3. Create new paid services opportunities
The combination of rich contextual information and quick in-app purchases can generate new sales instantly. For example, Lark, a connected sleep-monitoring wearable device and mobile app, sells coaching services to consumers who want to improve their sleep.
You have opportunities to sell new digital services delivered on the phone, such as coaching, feedback or analysis. You can also connect buyers to sellers of physical assets, from empty parking spots to cars or clothing by tracking real-time supply and demand.
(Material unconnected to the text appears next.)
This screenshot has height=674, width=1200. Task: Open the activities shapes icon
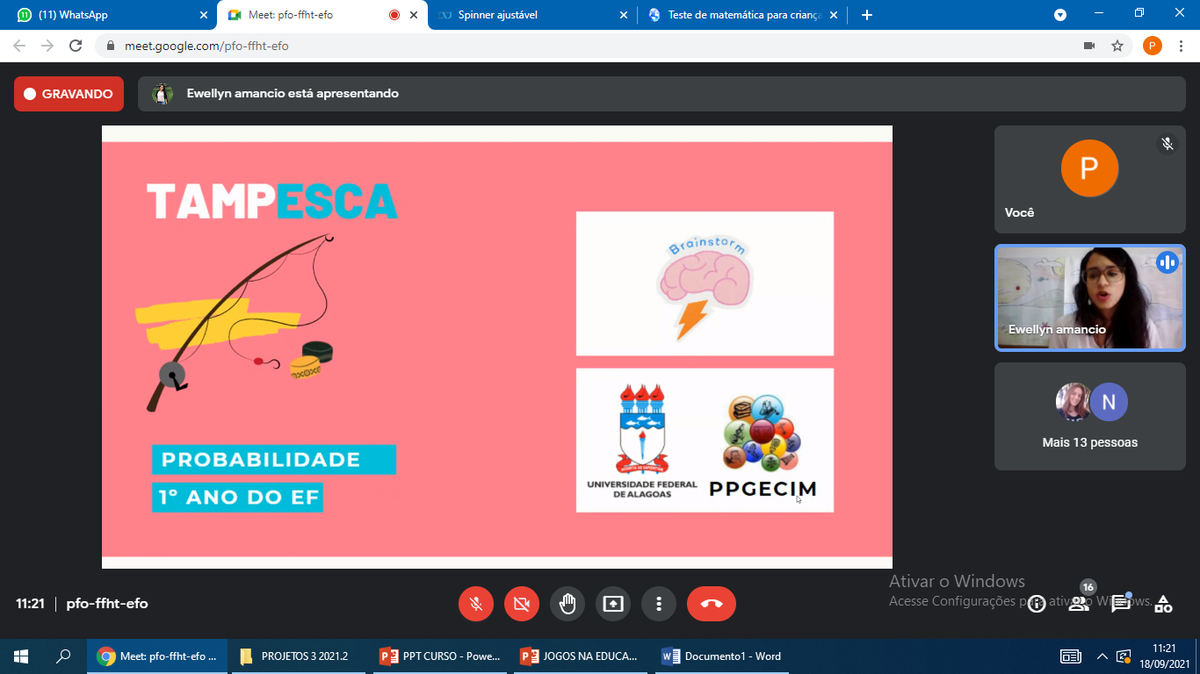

4. Expand the potential audience with pay-as-you-go services
Mobile changes the cost structure of delivering services, opening up markets to lower-income consumers. The rise of pay-as-you-go phone services like MetroPCS in the US demonstrates how successful this can be. In Africa, consumers can pay as they go for utilities like electricity that, in other parts of the world, require monthly billing. Also in the US, people use mobile phones to unlock and pay for access to [car rental and sharing service] Zipcars. Consider what your company could sell to these types of consumers if you let iTunes take care of the billing.
Use the ‘IDEA’ cycle
To seize these opportunities, marketers need to understand how to connect with customers in their mobile moments. Armed with the knowledge of their mobile customer, marketers can use the ‘IDEA’ cycle to identify, design, engineer and analyse mobile moments. That is:
- Identify moments in your customer’s journey that you can ease with a mobile experience,
- design the mobile interaction to be intuitive and easy to use, as well as helpful,
- engineer your marketing systems to respond effectively to those interactions, and
- analyse the results to ensure that you are reaching and engaging with this new breed of shifted customers effectively.
If a customer does not use your app or site in the mobile moment, then the moment will pass and the opportunity will be lost. This is why the ‘design’ phase is critical, as you will need to match a customer’s motivations in their mobile moment to your business goals. The resulting engagement is constrained by a tiny screen and the huge expectations set by five-star consumer apps. Accordingly, you must use agile development to create a continual delivery process to rapidly launch, learn and pivot to deliver value in the moment.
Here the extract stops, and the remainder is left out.